Los alcances del sufragio ciudadano podrían llegar a hacer realidad la desaparición del retórico Estado de bienestar, tan buscado y perseguido por la actual administración gubernativa en México, ese que presta a tensión a la gente cuya pobreza deja en claro su incapacidad para autoabastecerse con base en el trabajo asalariado y que por ello es objeto de beneficencia caritativa susceptible siempre de discriminaciones y fácil manipulación porque ve a esa masa como objeto de aclamación pública para fines de configuración de los escenarios de poder que mejor convengan a individuos o grupos que aspiren a desplegar sus intereses de actuación.
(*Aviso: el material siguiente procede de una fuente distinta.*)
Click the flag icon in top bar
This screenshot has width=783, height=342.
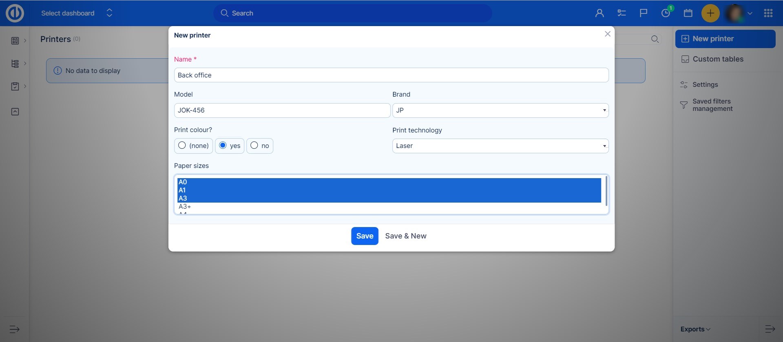(x=644, y=13)
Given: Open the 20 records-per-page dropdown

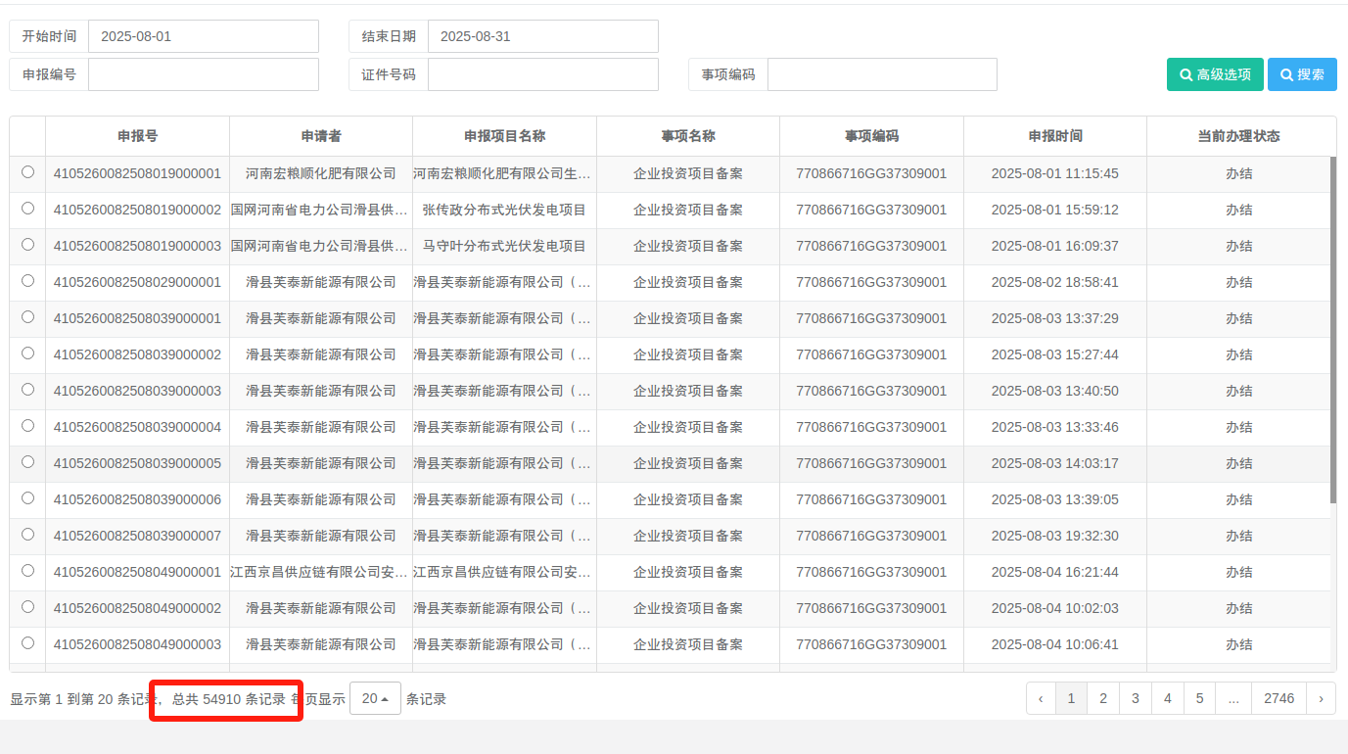Looking at the screenshot, I should (375, 698).
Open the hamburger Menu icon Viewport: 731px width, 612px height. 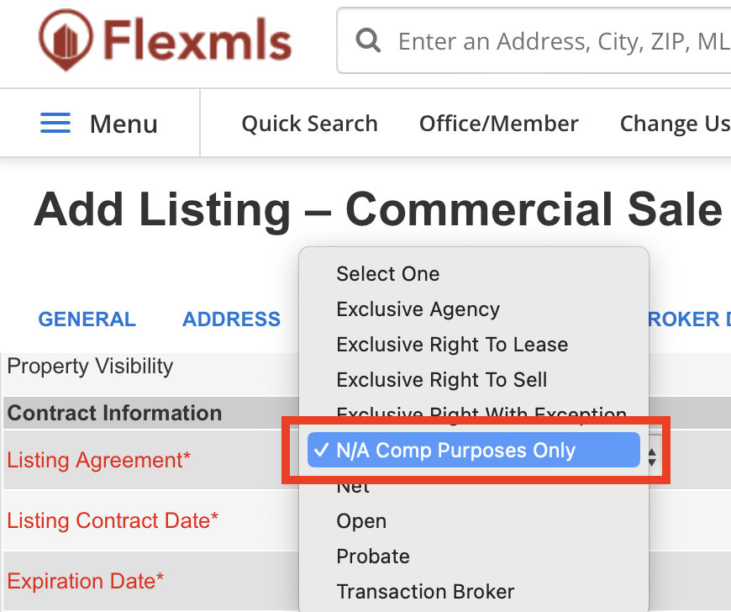[x=55, y=124]
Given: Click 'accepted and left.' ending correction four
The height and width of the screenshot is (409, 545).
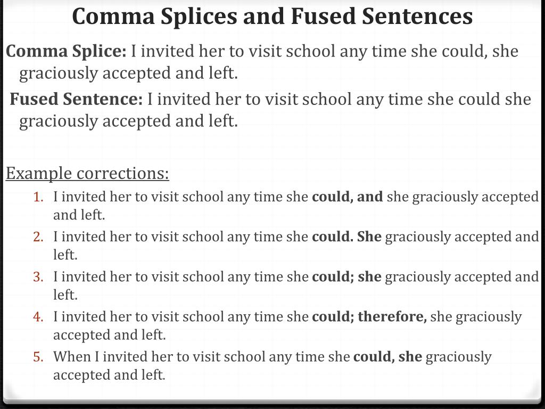Looking at the screenshot, I should coord(110,336).
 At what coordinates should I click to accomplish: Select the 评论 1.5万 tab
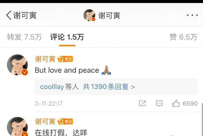tap(67, 37)
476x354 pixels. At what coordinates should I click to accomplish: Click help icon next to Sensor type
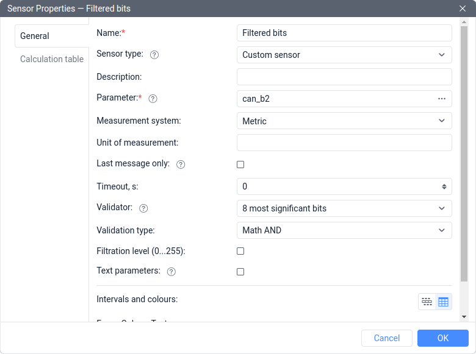(154, 55)
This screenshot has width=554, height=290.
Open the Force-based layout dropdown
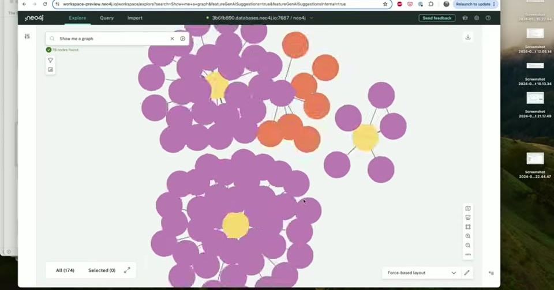(x=421, y=273)
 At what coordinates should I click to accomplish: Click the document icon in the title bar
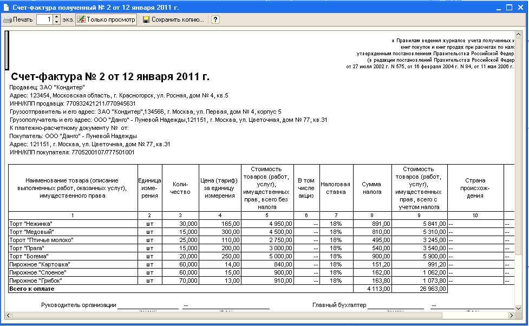point(5,8)
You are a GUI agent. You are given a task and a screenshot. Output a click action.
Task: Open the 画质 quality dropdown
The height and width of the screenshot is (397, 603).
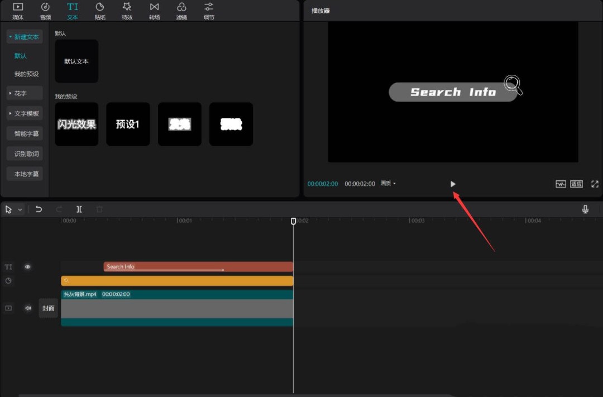[388, 184]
Contrario a eso, un Estado de verdadero bienestar, consideraría a esas personas como entidades sujetas a derechos sociales que debe derivar en derechos políticos en tanto ciudadanos que son, reconociendo además su contribución a la sociedad que habitan porque tienen en su imaginario todas las posibilidades de concebir respuestas sólo por mirar críticamente su entorno.
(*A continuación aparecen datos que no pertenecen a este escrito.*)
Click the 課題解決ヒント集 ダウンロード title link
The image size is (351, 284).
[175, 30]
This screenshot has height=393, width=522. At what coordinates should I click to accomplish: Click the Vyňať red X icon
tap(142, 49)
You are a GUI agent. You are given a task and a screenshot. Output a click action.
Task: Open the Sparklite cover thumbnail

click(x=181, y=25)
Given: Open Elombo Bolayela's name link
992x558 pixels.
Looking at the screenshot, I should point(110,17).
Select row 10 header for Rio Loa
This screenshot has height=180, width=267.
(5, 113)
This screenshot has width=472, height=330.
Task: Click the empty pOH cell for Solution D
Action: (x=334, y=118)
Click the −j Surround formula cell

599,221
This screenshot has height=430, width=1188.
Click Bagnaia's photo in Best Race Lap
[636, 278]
El ciudadano es el verdadero rostro de la democracia, no el sufragio, tan fácil de manipular y orientarlo hacia donde mejor convenga, según el interés de alguien. En otras palabras, la democracia encuentra su correlación en la ciudadanía que la legitima; el voto vendría a ser apenas la representación de un escenario de poder que debe corresponderse con el acto ciudadano al ejercer cívicamente uno de los derechos que le otorga la democracia.
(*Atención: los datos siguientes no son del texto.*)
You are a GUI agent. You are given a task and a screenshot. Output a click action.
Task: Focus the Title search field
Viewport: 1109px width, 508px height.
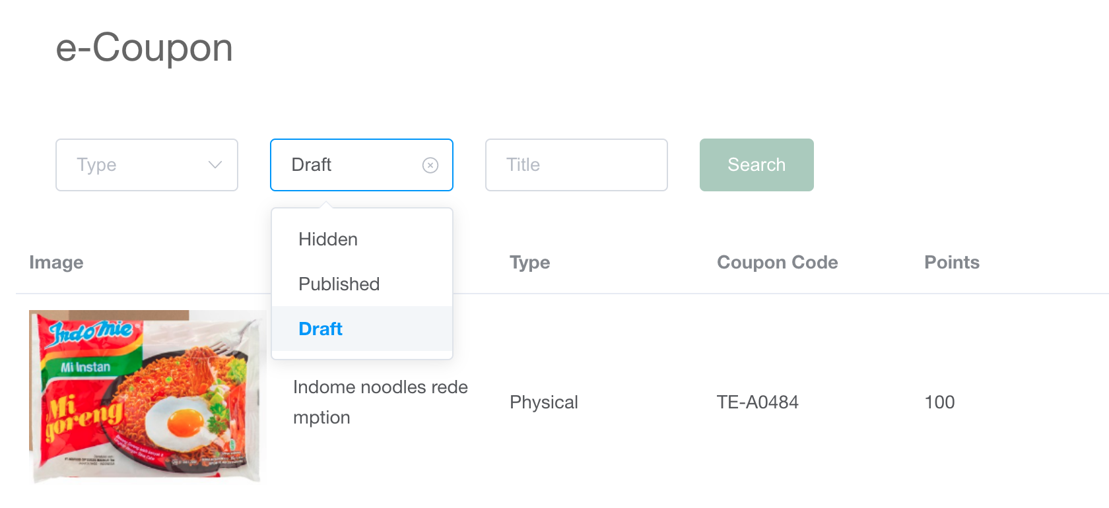(576, 165)
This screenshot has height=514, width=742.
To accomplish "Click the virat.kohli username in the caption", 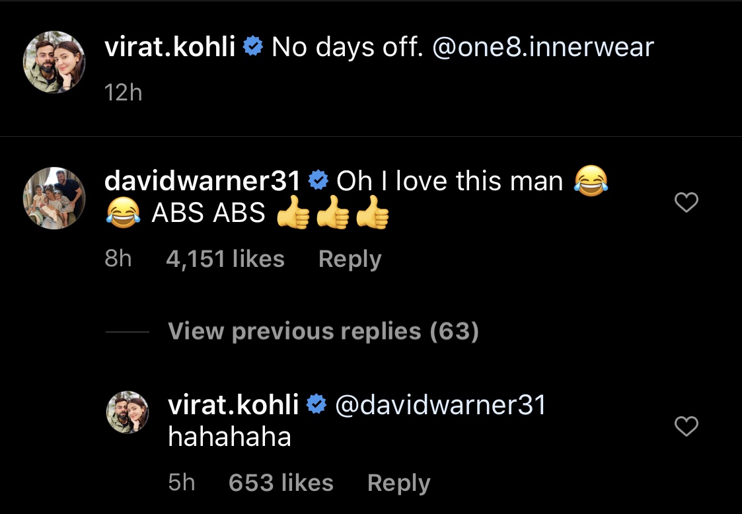I will (170, 47).
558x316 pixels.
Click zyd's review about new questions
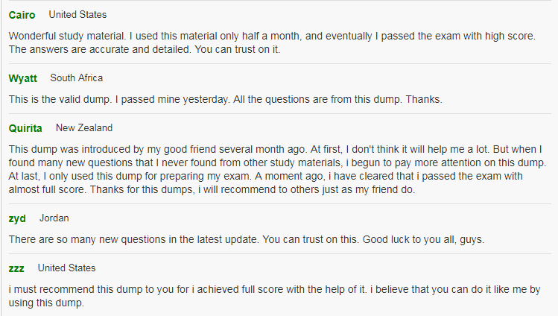click(247, 239)
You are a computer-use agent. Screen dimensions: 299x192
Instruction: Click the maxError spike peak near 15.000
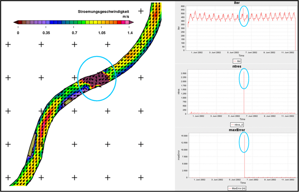click(x=244, y=135)
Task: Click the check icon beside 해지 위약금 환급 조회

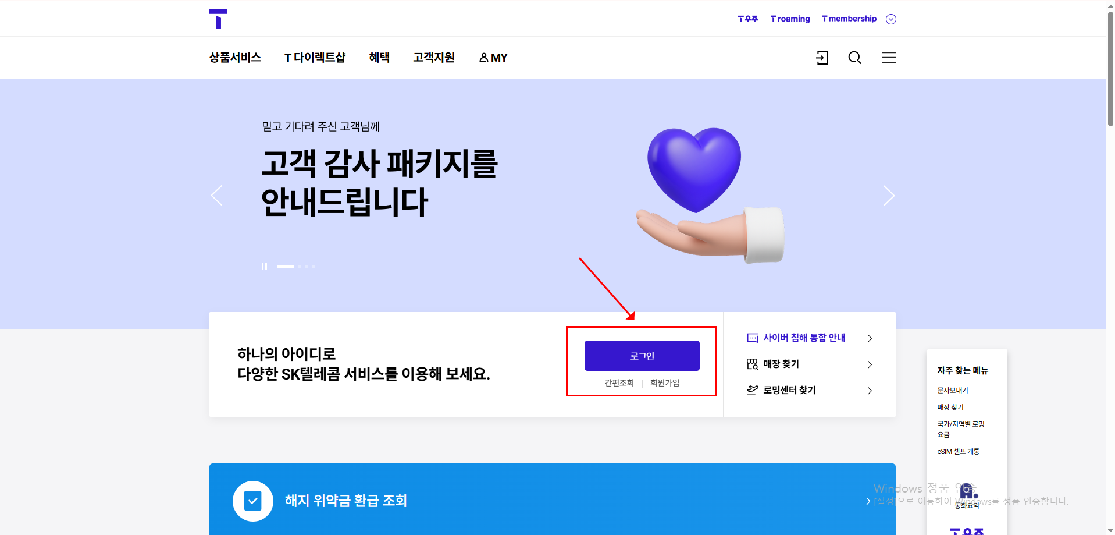Action: click(253, 501)
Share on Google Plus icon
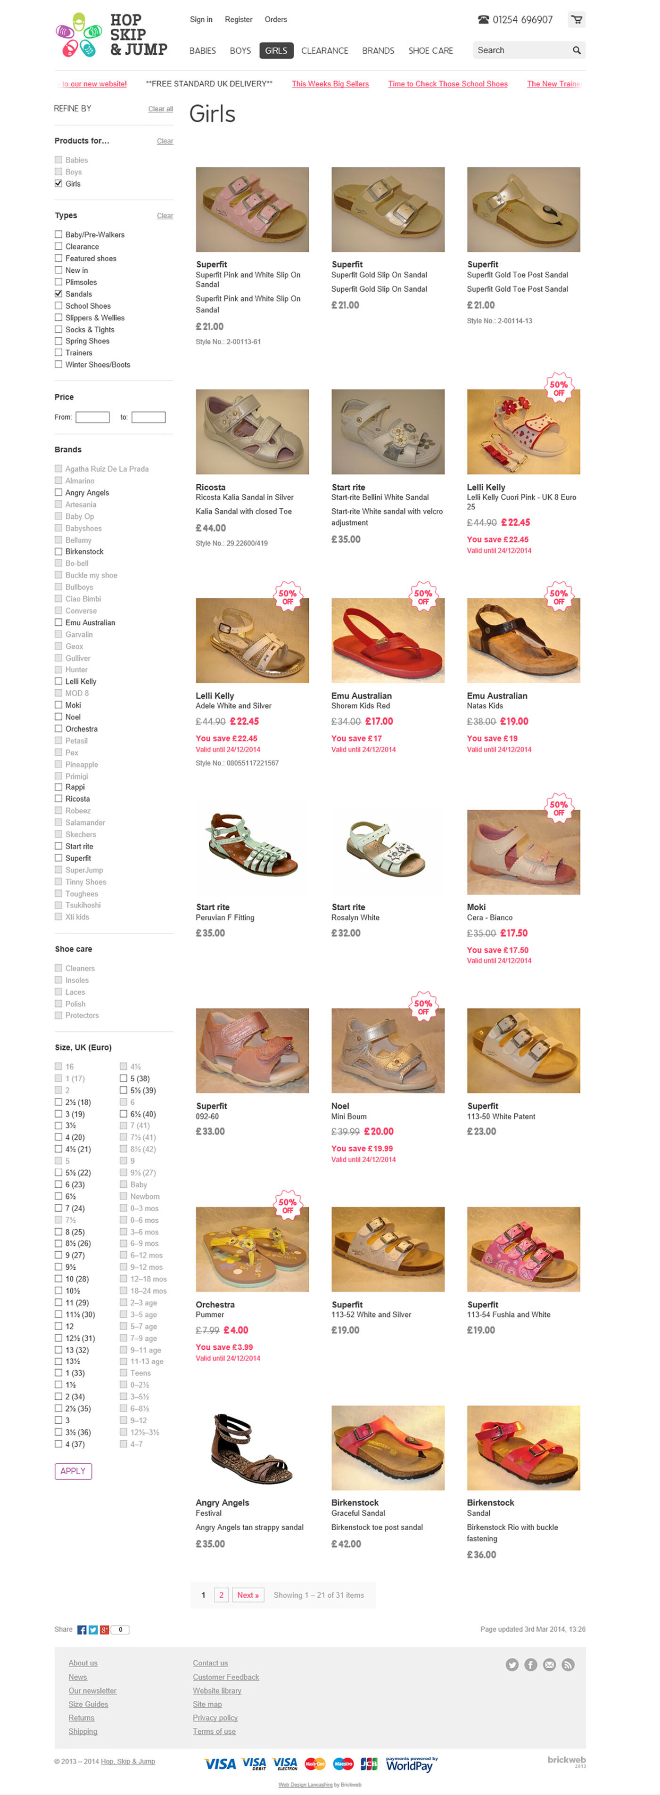This screenshot has width=660, height=1795. [105, 1629]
Y debe ser ciudadana la construcción de los escenarios de poder para matizar el ejercicio de ese poder. Porque si no ocurre así el poder se vuelve coto exclusivo de mentalidades con intereses personales o de grupo.
La base de ese logro debemos encontrarla en argumentos de razón cultivados a lo largo de una formación que privilegie el conocimiento para que todos los asuntos que deba tratar la ciudadanía encuentren un campo amplio dónde discutir las mejores alternativas de solución en lugar de imponer ideas preconcebidas que suelen tener poco alcance.
Pero para que eso ocurra se necesitan mentalidades de amplias y profundas dimensiones que aspiren a la apertura del pensamiento y no al estrecho pasadizo mesiánico donde la abstracción hace imposible todo lo demás.
Se necesita que las élites que gobiernan México abandonen su protagonismo y desaparezcan para que su invisibilidad haga visibles sus logros de gobierno. Porque, ocupados como están en aparecer en los medios con tal desmesura hasta parece que el fin es ocultar lo escaso de sus políticas públicas en favor de la construcción de una sociedad habilitada para la vida.
Y cuando se analizan los perfiles de los escenarios de poder en manos de los que hoy gobiernan, se entiende bien que los pequeños de mente caben perfectamente en el cuadro de la pantalla de televisión y las notas periodísticas de corte mediático. Igual se entiende que los grandes de pensamiento sean ignorados.
Me refiero, claro, a la ciudadanía, con un patrimonio de razón clara para confrontar el mundo que lo rodea. Al ser ignorada sistemáticamente su presencia se le concede la dimensión de grandeza que, en efecto, tiene frente a la pequeñez de los que hoy nos gobiernan desde escenarios de poder hechos a su medida.